CHICAGO, IL (February 24, 2015) — In spite of its snubs at the Oscars, I’ve been thinking a lot about the movie Selma lately.
In May I plan to travel to the Democratic Republic of the Congo as part of a North Park Seminary course. Among our pre-course reading is King Leopold’s Ghost: A Story of Greed, Terror, and Heroism in Colonial Africa, by Adam Hochschild, about the establishment of the Belgian colony of Congo—a process that included exploiting and terrorizing the people who lived there in order to make the venture profitable. The book also details the efforts that people took to end those practices, in what is considered to be the first global human rights campaign.
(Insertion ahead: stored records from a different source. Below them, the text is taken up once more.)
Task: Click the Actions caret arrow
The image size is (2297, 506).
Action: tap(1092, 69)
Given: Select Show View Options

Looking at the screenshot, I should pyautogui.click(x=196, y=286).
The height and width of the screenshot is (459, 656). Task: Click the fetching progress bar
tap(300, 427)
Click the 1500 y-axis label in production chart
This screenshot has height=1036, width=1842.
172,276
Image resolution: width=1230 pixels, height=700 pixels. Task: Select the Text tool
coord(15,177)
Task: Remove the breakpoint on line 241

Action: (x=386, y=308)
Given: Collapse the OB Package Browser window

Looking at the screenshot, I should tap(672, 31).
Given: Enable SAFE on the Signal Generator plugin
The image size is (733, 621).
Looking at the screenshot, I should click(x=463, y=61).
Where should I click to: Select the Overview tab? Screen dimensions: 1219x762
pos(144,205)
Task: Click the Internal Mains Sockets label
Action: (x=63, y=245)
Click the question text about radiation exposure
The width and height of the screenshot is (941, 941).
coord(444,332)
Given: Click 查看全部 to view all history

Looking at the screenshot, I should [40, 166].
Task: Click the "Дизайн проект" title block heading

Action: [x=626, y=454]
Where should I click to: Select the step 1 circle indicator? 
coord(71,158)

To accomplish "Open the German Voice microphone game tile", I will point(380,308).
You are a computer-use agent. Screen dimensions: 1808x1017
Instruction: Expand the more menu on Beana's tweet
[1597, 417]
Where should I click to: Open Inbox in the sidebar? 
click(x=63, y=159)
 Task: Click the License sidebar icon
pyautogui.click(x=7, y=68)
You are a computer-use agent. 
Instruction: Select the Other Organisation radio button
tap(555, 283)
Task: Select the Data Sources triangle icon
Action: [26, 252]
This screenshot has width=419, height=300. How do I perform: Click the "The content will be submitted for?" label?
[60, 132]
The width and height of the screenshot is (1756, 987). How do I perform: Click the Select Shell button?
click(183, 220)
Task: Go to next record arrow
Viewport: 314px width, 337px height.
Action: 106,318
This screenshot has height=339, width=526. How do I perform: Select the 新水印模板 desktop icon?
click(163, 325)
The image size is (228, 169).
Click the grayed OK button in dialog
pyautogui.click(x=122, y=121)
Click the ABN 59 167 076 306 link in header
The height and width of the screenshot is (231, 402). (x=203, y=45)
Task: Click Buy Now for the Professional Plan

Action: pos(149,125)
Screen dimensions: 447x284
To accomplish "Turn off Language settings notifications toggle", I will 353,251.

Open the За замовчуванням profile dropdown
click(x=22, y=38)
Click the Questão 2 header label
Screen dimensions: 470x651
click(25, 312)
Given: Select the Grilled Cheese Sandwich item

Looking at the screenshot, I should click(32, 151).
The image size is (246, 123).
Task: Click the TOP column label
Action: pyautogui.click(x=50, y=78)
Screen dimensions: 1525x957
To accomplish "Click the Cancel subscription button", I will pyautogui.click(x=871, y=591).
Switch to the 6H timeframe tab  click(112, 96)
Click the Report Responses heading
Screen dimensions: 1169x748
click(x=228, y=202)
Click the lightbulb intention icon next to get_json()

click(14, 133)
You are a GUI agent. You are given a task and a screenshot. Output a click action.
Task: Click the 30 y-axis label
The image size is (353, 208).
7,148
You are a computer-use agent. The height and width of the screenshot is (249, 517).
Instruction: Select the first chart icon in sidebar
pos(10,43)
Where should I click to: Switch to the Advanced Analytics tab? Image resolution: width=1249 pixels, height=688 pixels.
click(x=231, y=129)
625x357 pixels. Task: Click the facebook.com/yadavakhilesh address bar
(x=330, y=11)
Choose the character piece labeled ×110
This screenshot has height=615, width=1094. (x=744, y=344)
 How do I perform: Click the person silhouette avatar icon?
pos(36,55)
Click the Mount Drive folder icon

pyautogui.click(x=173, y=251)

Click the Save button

At one point Hochschild muses on the shock he felt when he first heard that five to eight million people had been killed during the colonization—and the further shock that he had never heard about it earlier in his life. That number is comparable to those killed in the Holocaust, after all.
But then Hochschild writes, “It occurred to me that, like millions of other people, I had read something about that time and place after all: Joseph Conrad’s Heart of Darkness. However, with my college lecture notes on the novel filled with scribbles about Freudian overtones, mythic echoes, and inward vision, I had mentally filed away the book under fiction, not fact.”
He expands on this idea further: “European and American readers, not comfortable acknowledging the genocidal scale of the killing in Africa at the turn of the century, have cast Heart of Darkness loose from its historical moorings. We read it as a parable for all times and places, not as a book about one time and place.”
Reading this, I realized that I had been responding to Selma in a similar way.
I was familiar with the historical events this film portrays. But when I reflected on the movie, I didn’t focus on the events; rather, I found myself talking about the film’s technical elements.
I talked about the dramatic impact of the visual effects in the bombing scene. About the choice of story elements that showed King in a variety of spaces—accepting the Nobel Prize, in the Oval Office, with his family, eating with friends, leading marches. I discussed the direction and editing that made some of the march scenes almost appear like actual historical footage, and about how the actors portrayed King, Lyndon Johnson, and others.
I had not talked about the sickening sound of batons hitting human flesh when protestors were attacked. Or about how much I wanted to scream in the opening scene when one woman tried to register to vote. I didn’t talk about the terror people must have felt when bombs went off or the brutality demonstrators experienced as they fled through the city.
And I didn’t talk about the incredible perseverance shown by those who came out to march not once, but three times, or the courage it took to join a second attempt after the first was literally beaten back.
“American readers, not comfortable acknowledging the genocidal scale of the killing in Africa at the turn of the century, have cast Heart of Darkness loose from its historical moorings….”
I think I, too, am uncomfortable acknowledging the depth of depravity in such acts of terror.
But even beyond avoiding considering violence from the victims’ point of view, I’ve been even more reluctant to think about it from the perspective of the perpetrator. It is too easy to feel self-righteous in hindsight, to insist that I would never do the same, to claim that I would never be like them.
I am realizing that to really reflect on Selma would mean to recognize the conviction that allowed the assailants to act as if they were in the right. It would mean acknowledging that my own convictions, my own assessment of justice and injustice in today’s society, might be incomplete as well.
If we are not willing to acknowledge our nation’s complete history, with its negative aspects along with the good, we cannot move forward. Until we have recognized the full extent of the damage we have caused our fellow citizens, we won’t know how much work needs to be done to correct it.